The Journal mentions one alternative that I will share here: offering a choice of either accepting the PIP or taking a “generous settlement” and separation agreement. This seems to provide an avenue for those who want to get better while giving those who feel pessimistic about things working out a relatively easy out. When compared with the alternative, a mandatory PIP for an employee who might spend the next three months putting in minimal effort while job hunting, this option seems like a good deal. But it only ameliorates the consequences of the PIP and doesn’t avoid the central issue: that telling an employee they need a PIP is tantamount to telling them they are at risk of termination, destroying whatever figments of trust that might still exist.
I like another option, which is managers addressing performance issues immediately in daily conversations “escalating in intensity.” But even this, I think, starts off on the wrong foot. If we just keep telling people that they are doing a bad job it doesn’t seem likely that they will change their behavior, even if we get louder (literally or figuratively) as the issues accumulate.
I will humbly suggest another, more nuanced option, one that, if done right, won’t give the manager anticipatory anxiety or have the employee spamming Indeed.com. It only has two steps. There is a catch, though: it needs equal buy-in from both the manager and the employee.
Step one: Share your expectations. In plain language, without the praise/criticism/praise sandwich (which people increasingly see through and find annoying). This is absolutely essential. Assume that the other party has no idea what you want and be as specific as you can. After all, they can’t know the institutional history like you do, so take nothing for granted. The employee, too, should be transparent about what they expect, being just as thorough.
Step two: Listen. The best managers (and employees) tend to be the best listeners. I mean that they go beyond not moving their mouth when the other person is talking to actually take in and digest what they have said. Listening does two things at once: it makes the other person feel heard, validating them and building trust, and it can offer clues as to what the underlying issues really are.

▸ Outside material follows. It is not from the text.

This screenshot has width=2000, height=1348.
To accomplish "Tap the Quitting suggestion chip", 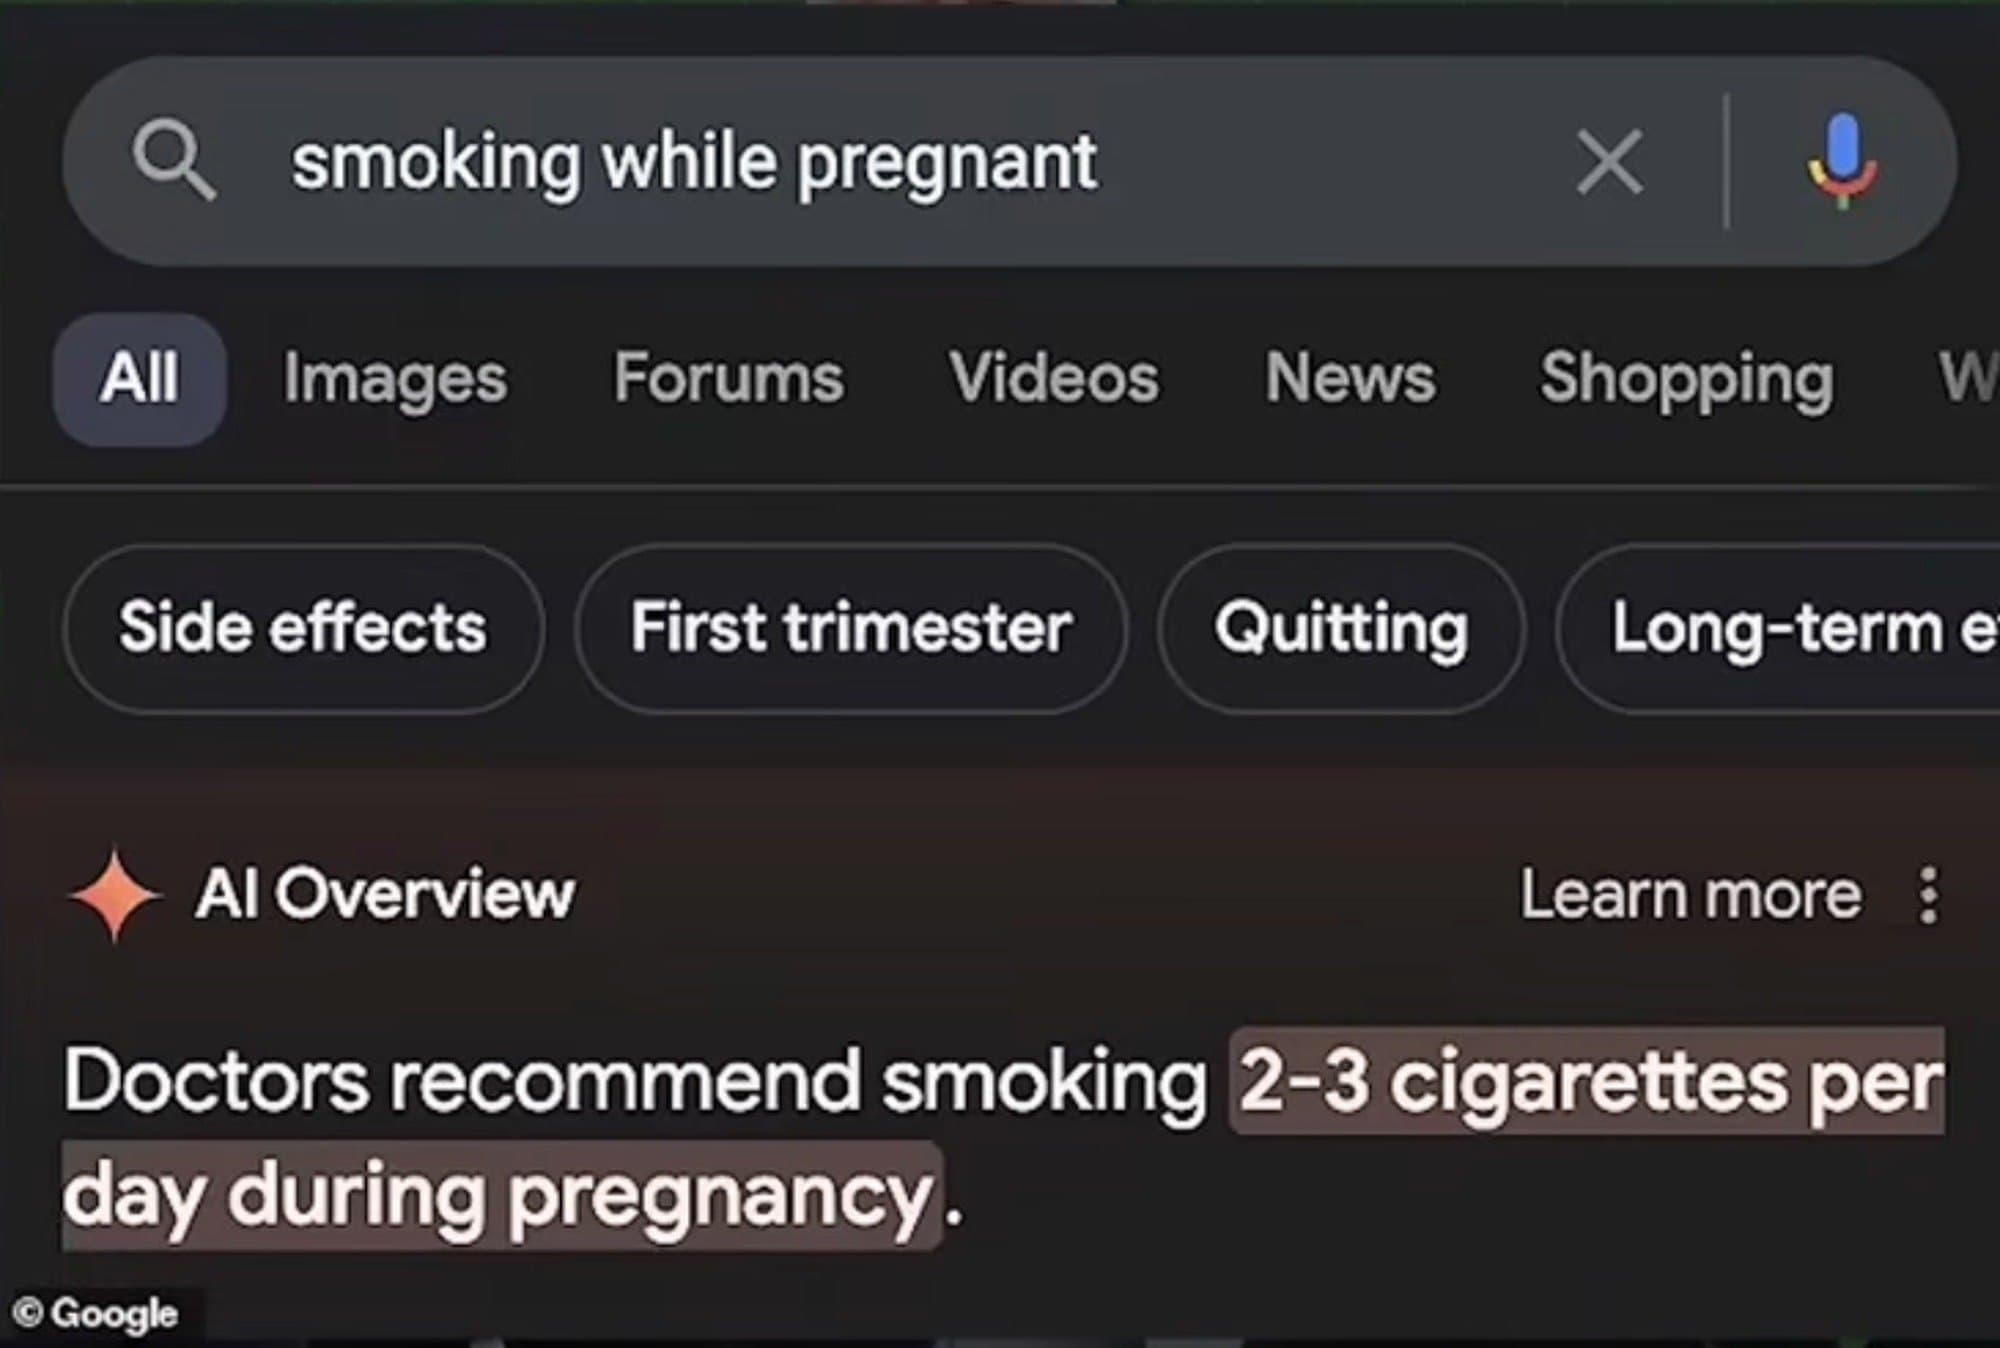I will point(1341,628).
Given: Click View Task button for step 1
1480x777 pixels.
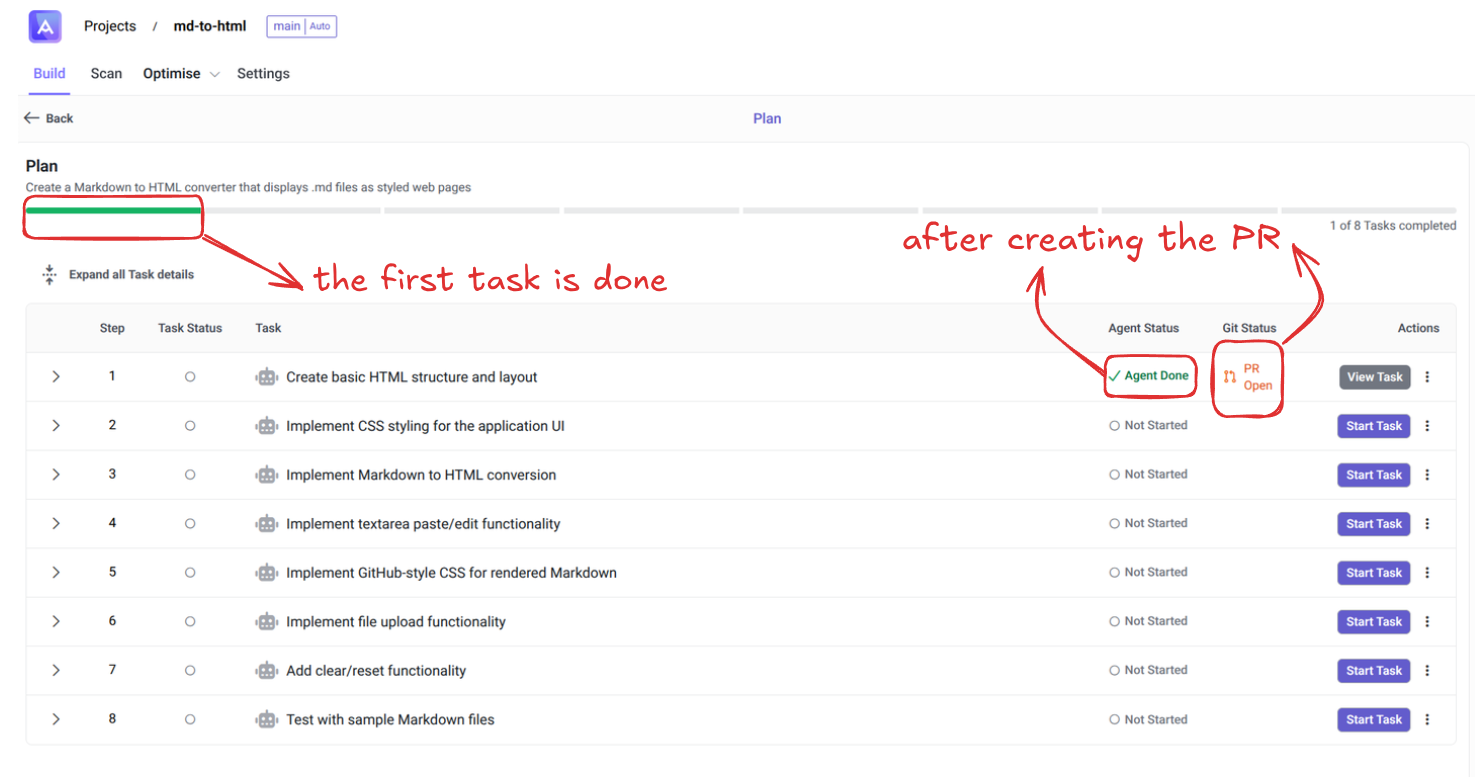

Don’t be fooled by the simplicity of the process: if done sincerely, this will be hard work, since it may be difficult to tie down exactly what our expectations are, and we may struggle to see (or hear) the situation as described by someone else. But if done right, these two steps should open up an array of options. Sometimes, the employee might end up leaving, in which case both parties can be satisfied that this was the best outcome for everyone rather than the result of a botched intervention. But by trying a process that builds and solidifies trust, it seems that there is a higher likelihood that both parties can figure out how to make things work together.
Because it does come down to working together. Performance metrics aren’t logged in a vacuum. Employees and managers are real people trying their best (usually) to get along in an environment that can undermine trust and de-incentivize candor. I often say that, in nearly all cases, the resolution at the lowest possible level with the least amount of intervention is almost always the best one. An ongoing conversation about expectations first might make a PIP unnecessary. And if it turns out that one was necessary, it remains an option. Or the employee might decide on their own that this isn’t a good fit, and announce that, reluctantly, they have found another position elsewhere, departing, if not with a smile, at least without bitterness.
Naturally, all of this is harder in real life than in theory. Personalities can get in the way, but they can also help. Perhaps by listening, we learn something that turns the key, leading to a real breakthrough. Or not, but it is worth the effort.